● INSTRUCTIONS FOR THE TASK
The entries below are to be written out exactly, with no images included.

[[ PROVIDED MATERIAL open ]]

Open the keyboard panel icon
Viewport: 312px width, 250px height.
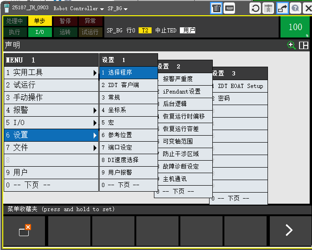[x=229, y=8]
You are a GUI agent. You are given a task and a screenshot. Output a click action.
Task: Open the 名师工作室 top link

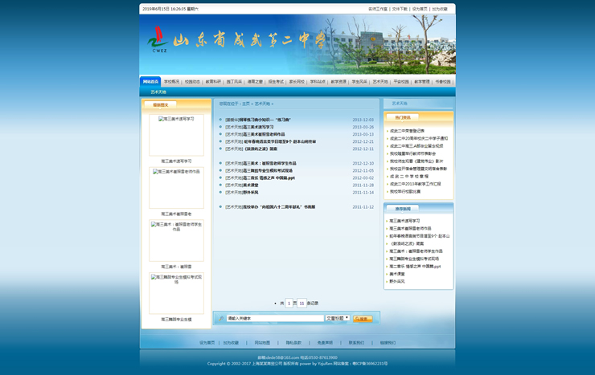coord(378,9)
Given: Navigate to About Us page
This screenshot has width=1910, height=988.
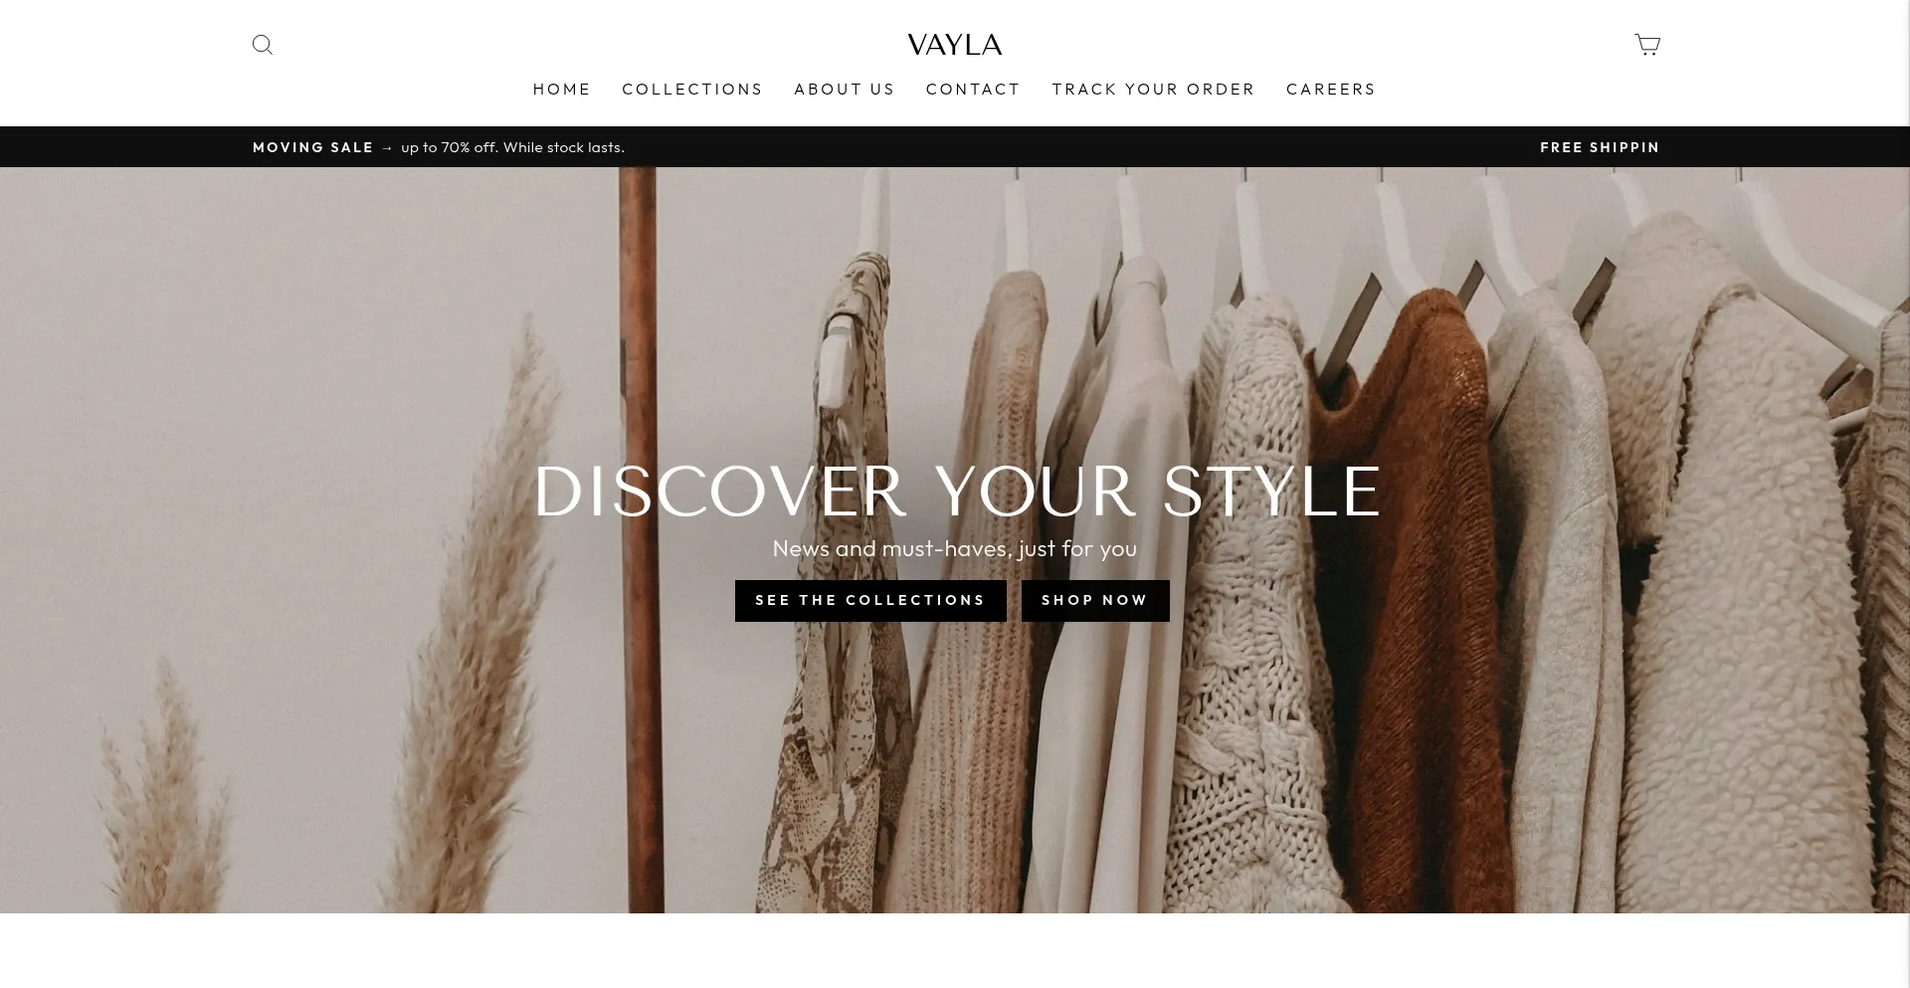Looking at the screenshot, I should pos(845,90).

[[ PROVIDED MATERIAL closed ]]

● TASK OUTPUT
Open the keyboard panel icon
Viewport: 312px width, 250px height.
[x=229, y=8]
You are a GUI agent. You are given a task and a screenshot. Output a click action.
Task: Open the 名师工作室 top link

coord(378,9)
Given: Navigate to About Us page
This screenshot has width=1910, height=988.
Looking at the screenshot, I should pos(845,90).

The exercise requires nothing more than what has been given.